I get a java.lang.ClassCastException with filesystem crawling:

Path: file:/pdfs/

Log:
org.codelibs.fess.crawler.exception.CrawlingAccessException: Could not serialize objectat org.codelibs.fess.crawler.transformer.AbstractFessFileTransformer.transform(AbstractFessFileTransformer.java:84)at org.codelibs.fess.crawler.processor.impl.DefaultResponseProcessor.process(DefaultResponseProcessor.java:77)at org.codelibs.fess.crawler.CrawlerThread.processResponse(CrawlerThread.java:330)at org.codelibs.fess.crawler.FessCrawlerThread.processResponse(FessCrawlerThread.java:240)at org.codelibs.fess.crawler.CrawlerThread.run(CrawlerThread.java:176)at java.base/java.lang.Thread.run(Thread.java:844)Caused by: java.lang.ClassCastException: java.base/java.lang.String cannot be cast to java.base/[Ljava.lang.Object;at org.codelibs.fess.crawler.transformer.FessTransformer.putResultDataBody(FessTransformer.java:117)at org.codelibs.fess.crawler.transformer.AbstractFessFileTransformer.generateData(AbstractFessFileTransformer.java:244)at org.codelibs.fess.crawler.transformer.AbstractFessFileTransformer.transform(AbstractFessFileTransformer.java:82)…

discuss · February 6, 2019, 1:15pm

(from github.com/marevol)
I think you used wrong versions.

discuss · February 6, 2019, 4:23pm

(from github.com/freestyle68)
It happens with several docs: pdf, doc, pptx, etc.

I attach a sample of docs with this error, they are from https://openpreservation.org/technology/corpora/govdocs/

My Java version:

openjdk 10.0.2 2018-07-17
OpenJDK Runtime Environment (build 10.0.2+13-Ubuntu-1ubuntu0.18.04.4)
OpenJDK 64-Bit Server VM (build 10.0.2+13-Ubuntu-1ubuntu0.18.04.4, mixed mode)

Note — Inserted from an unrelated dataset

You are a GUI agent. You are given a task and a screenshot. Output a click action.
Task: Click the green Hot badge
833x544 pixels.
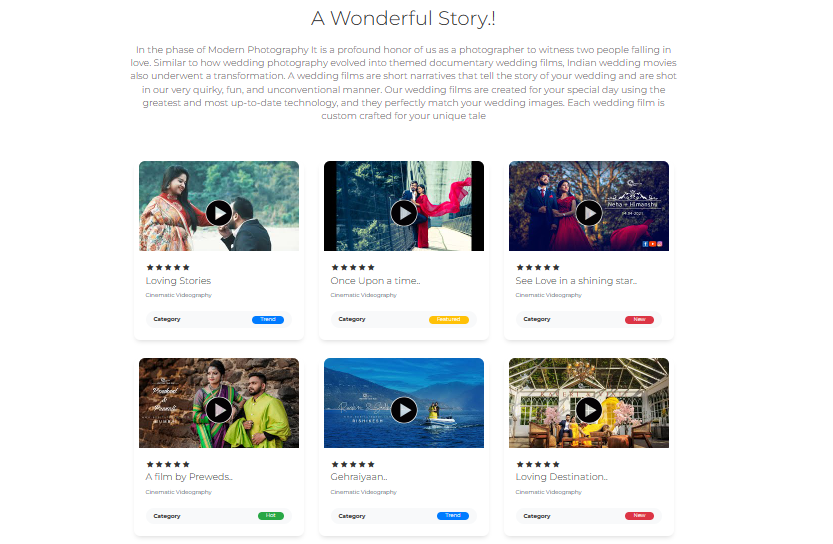click(x=271, y=516)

This problem was introduced from commit https://github.com/codelibs/fess/tree/f341a4e2b29d7130bab5b058d1d989c6e3f1634f , because before it was all right

docs.zip

discuss · February 6, 2019, 8:31pm

(from github.com/marevol)
How did you create Fess?

discuss · February 6, 2019, 9:02pm

(from github.com/freestyle68)
mvn antrun:run
mvn package -DskipTests

Then used fess-13.0.0-SNAPSHOT.zip

discuss · February 6, 2019, 9:58pm

(from github.com/marevol)
Thanks, I found it.
Fixed in #2009.

discuss · April 13, 2019, 3:59pm

(from github.com/freestyle68)
Hi,

regarding the starting question, now Fess index also attachments content. Tested with pdf, msg, elm.
So thanks for your commit.

But still missing the attachment filename from Fess index, while tika can extract this also. For example with

java -jar tika-app-1.20.jar -x sample.pdf

I get

<div source="attachment" class="embedded" id="attachment.pdf"/>
<div class="acroform"><ol/>
</div>

and with a msg file I get a similar output:

<div class="attachment-entry"><h1>attachment.pdf</h1>
<div class="package-entry"><h1>attachment.pdf</h1>
<div class="page"><p/>
</div>

Please do not forget to add this feature in the future.

discuss · April 19, 2019, 3:22pm

(from github.com/freestyle68)
Perhaps it was my fault or your commit, but with the actual version (12.6 last commit) I can search also attachments filename.

So this problem is fixed.

Thanks